• Your instructions:
Those lines of the following listing which contain the string "panel" should be returned.

--- Given entries ---

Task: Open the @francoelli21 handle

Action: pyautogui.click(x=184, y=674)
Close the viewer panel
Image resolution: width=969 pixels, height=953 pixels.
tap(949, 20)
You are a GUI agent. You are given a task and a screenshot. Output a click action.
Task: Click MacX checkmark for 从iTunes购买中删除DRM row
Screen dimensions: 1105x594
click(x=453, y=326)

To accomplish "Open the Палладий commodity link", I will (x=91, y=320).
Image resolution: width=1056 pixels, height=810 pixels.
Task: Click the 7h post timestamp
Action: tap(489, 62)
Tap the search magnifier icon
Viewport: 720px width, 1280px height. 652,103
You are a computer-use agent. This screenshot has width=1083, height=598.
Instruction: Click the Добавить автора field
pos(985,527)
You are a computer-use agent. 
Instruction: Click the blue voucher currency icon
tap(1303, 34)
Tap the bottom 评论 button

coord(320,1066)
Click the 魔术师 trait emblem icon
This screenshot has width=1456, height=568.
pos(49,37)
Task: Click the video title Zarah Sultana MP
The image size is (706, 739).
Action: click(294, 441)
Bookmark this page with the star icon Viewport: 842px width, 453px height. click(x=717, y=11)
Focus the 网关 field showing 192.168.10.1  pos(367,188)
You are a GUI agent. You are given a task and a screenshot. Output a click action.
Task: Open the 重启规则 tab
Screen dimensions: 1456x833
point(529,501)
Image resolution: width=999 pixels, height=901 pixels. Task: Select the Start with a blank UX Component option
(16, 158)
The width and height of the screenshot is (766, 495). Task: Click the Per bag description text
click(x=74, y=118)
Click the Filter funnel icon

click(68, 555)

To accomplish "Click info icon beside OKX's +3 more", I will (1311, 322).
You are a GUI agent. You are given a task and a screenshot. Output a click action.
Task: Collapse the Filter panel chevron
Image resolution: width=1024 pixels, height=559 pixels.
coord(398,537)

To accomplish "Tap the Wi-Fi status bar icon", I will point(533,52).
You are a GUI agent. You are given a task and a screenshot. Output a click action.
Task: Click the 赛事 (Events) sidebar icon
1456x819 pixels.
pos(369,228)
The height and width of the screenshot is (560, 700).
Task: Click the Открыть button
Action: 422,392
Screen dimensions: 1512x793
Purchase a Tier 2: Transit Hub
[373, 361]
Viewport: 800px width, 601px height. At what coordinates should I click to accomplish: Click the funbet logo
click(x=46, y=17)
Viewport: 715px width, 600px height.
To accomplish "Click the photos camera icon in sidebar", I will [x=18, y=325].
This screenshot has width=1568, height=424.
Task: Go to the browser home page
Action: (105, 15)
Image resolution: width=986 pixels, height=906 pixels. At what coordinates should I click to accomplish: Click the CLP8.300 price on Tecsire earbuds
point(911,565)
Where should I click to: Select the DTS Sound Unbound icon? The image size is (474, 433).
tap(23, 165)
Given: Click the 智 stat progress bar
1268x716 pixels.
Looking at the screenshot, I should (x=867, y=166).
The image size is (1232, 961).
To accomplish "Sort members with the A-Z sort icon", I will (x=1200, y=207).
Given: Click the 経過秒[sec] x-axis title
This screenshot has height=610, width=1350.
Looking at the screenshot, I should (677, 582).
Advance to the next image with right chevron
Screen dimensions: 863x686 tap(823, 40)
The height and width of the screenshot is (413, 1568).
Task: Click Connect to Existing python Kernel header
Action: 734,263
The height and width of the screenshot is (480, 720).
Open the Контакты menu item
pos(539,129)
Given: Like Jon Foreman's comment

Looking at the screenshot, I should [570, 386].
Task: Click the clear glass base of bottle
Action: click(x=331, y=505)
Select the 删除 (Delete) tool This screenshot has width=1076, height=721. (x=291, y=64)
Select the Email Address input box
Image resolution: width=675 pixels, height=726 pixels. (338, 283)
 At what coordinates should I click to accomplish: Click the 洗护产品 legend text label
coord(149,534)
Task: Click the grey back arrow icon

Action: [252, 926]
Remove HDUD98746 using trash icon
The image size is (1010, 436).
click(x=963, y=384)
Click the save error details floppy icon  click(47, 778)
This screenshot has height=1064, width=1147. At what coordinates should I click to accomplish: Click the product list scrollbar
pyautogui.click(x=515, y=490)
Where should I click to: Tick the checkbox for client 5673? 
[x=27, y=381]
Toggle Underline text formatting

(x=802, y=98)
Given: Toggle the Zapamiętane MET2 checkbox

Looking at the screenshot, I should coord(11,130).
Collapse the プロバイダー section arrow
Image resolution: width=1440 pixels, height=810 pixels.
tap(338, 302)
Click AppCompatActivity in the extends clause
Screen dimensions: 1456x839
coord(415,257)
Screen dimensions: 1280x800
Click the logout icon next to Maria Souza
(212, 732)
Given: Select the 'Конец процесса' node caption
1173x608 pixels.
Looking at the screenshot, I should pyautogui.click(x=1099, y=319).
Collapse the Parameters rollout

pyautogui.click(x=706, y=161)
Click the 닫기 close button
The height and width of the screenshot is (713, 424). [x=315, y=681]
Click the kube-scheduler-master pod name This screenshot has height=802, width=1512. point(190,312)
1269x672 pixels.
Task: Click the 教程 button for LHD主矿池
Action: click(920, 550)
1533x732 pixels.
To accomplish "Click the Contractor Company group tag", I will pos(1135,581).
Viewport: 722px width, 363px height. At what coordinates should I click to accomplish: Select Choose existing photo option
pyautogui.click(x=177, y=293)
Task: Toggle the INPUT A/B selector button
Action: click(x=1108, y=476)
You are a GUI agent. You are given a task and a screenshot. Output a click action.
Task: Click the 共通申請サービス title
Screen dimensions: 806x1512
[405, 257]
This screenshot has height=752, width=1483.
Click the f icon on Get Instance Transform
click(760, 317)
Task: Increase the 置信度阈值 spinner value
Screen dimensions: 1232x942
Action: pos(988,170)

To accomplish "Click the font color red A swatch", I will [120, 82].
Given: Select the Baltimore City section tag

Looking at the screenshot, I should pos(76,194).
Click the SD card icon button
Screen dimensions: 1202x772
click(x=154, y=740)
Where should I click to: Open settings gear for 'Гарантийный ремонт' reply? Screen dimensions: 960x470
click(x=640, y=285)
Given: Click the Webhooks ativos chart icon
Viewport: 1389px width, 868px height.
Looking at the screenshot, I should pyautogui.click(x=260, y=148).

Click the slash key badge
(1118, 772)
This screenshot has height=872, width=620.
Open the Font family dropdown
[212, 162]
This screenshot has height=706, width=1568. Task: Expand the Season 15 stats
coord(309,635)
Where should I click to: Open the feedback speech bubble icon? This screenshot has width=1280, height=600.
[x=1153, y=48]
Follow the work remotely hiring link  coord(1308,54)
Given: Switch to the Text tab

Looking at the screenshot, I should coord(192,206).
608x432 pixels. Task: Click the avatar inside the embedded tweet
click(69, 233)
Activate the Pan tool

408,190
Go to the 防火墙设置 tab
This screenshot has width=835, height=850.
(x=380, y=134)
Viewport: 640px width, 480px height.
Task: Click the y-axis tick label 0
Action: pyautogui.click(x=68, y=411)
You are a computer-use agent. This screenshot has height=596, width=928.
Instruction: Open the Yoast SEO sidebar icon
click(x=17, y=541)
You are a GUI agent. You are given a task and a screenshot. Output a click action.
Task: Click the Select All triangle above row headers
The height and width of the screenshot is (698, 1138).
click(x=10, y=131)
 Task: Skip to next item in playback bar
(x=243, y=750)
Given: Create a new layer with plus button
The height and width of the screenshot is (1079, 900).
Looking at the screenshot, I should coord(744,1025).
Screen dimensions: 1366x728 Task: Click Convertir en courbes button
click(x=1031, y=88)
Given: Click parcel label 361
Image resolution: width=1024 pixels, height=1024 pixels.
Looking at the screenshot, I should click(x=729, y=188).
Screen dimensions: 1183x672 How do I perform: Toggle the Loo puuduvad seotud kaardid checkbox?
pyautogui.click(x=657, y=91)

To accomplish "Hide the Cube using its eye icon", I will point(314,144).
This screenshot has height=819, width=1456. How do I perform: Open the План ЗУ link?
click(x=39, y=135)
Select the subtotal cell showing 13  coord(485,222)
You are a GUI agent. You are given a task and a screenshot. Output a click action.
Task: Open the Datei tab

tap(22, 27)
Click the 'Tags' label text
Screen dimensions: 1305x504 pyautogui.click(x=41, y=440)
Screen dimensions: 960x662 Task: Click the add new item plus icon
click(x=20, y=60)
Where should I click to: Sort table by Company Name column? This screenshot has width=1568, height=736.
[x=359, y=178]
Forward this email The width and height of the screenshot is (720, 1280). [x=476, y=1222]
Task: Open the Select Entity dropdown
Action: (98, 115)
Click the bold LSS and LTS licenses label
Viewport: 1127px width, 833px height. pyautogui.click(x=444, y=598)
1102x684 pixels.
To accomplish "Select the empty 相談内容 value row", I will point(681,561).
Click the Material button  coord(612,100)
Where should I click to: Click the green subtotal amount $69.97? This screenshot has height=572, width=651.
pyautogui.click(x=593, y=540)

---

• The answer:
Close the viewer panel
Task: Collapse the Filter panel chevron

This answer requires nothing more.